Hi CK - Good to be thinking ahead! You should make some projections with your accountant to see what makes sense. Another key decision that goes hand-in-hand is when to begin taking social security. Both of these decisions have big impacts. You might find it does not pay to take IRA withdrawals before forced to at 70 1/2.
Hi Rita, great question. Here's my recommended order - emergency, 401k and then IRA - (just as you listed actually). Good luck on going back to work!
RIta, to be just a bit more specific, emergency of 3 months expenses (to avoid credit card runups), 401k to take advantage of free money (the match) and IRA to build more long term savings in another tax-deferred vehicle. Also consider a taxable account for the purpose of retirement.
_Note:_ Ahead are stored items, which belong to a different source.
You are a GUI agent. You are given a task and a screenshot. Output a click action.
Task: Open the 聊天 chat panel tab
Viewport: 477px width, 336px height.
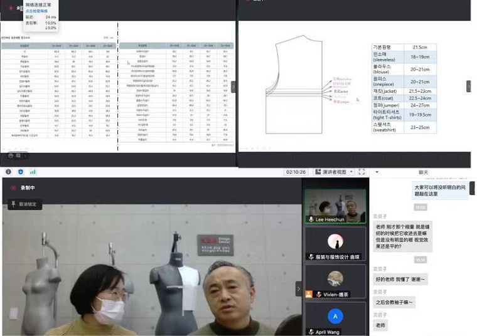(423, 172)
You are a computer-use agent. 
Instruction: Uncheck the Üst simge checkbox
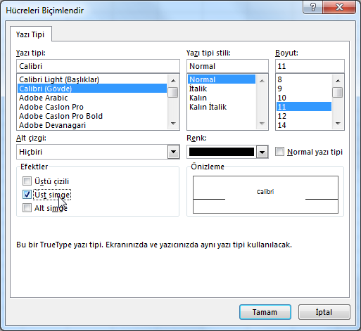pos(27,195)
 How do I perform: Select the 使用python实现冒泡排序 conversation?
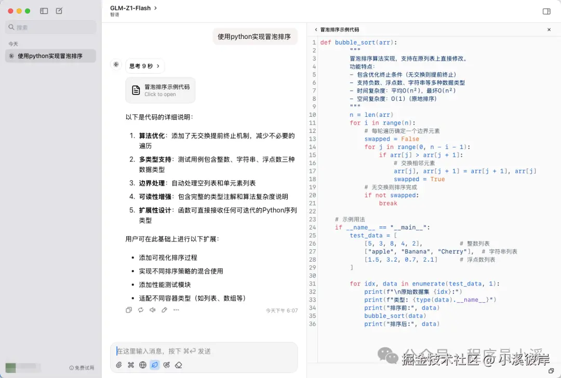pos(50,56)
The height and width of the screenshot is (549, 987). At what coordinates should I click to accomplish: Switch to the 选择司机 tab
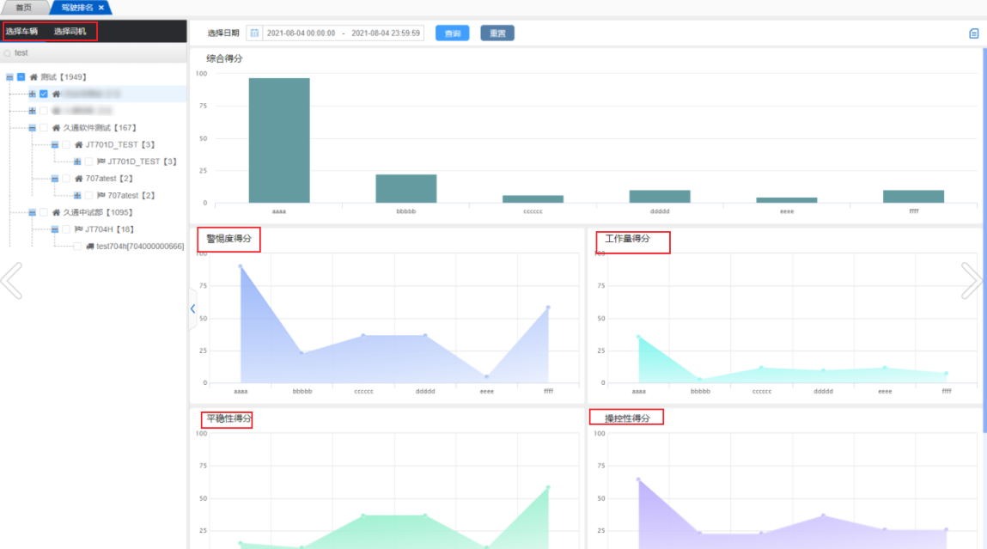point(70,32)
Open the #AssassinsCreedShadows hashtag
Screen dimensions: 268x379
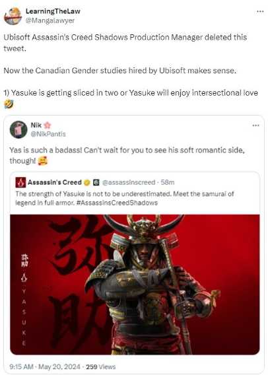[117, 203]
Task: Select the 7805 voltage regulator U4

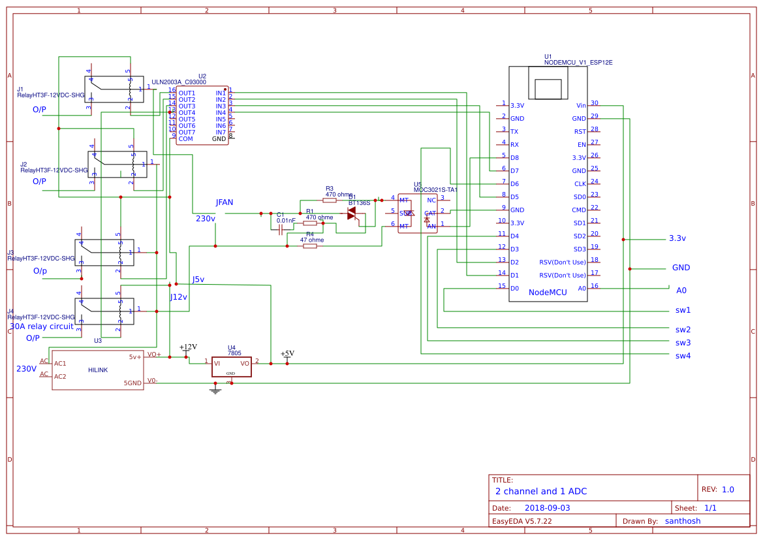Action: click(232, 366)
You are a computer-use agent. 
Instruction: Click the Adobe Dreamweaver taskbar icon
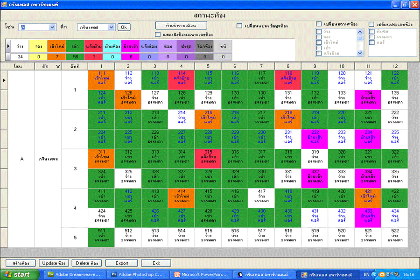coord(74,274)
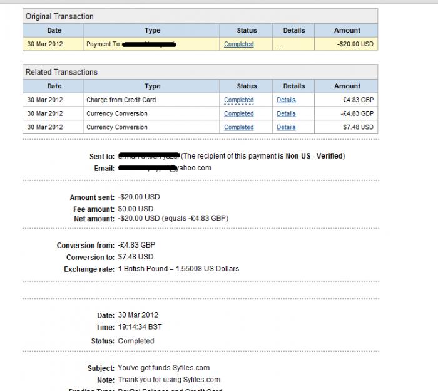Click the Related Transactions section header

tap(61, 72)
Hi MoneyQuestioner, great question - and the answer is maybe. Family and personal health history matter as does cash flow which from what you've described is good. I really like John Ryan (been using John for 20+ years) who is a fee-only insurance pro licensed in all states. His website has a ton of info and calculators plus no hassle quote requests (although an actual policy generally requires a fairly invasive health inquiry at any firm) ryan-insurance.net
MoneyQuestioner, aside from the question of need, there is unfortunately also the question of the strength of that particular part of the insurance industry and the products offered. Include this in any discussion with a provider.
Ah wondering wife, you are correct. Keeping that debt will NOT improve his credit. Indeed, much of the credit score is based on how much of your credit you are using (which is why you shouldn't close accounts with -0- balances). A usage of 100% will DEFINITELY hurt his credit not help it. So he does need to pay this off. It would be interesting to get the the root of his thinking.....why is he holding on to this idea? Does he just want to spend more? Without figuring that part out, getting him to change is unlikely. Do you use a budget? Does it include irregular expenses? I have clients put money monthly into savings for home repairs, car repairs, vacations, holidays, and other big purchases. That way, the money is there when it is needed. And it WILL be needed as roofs leak and air conditioners break and cars, well..... you get the idea. There are many helpful sites for budgeting to include mvelopes.com and mint.com. Get it down on paper and it will help you both make decisions about where your money goes. GOOD LUCK!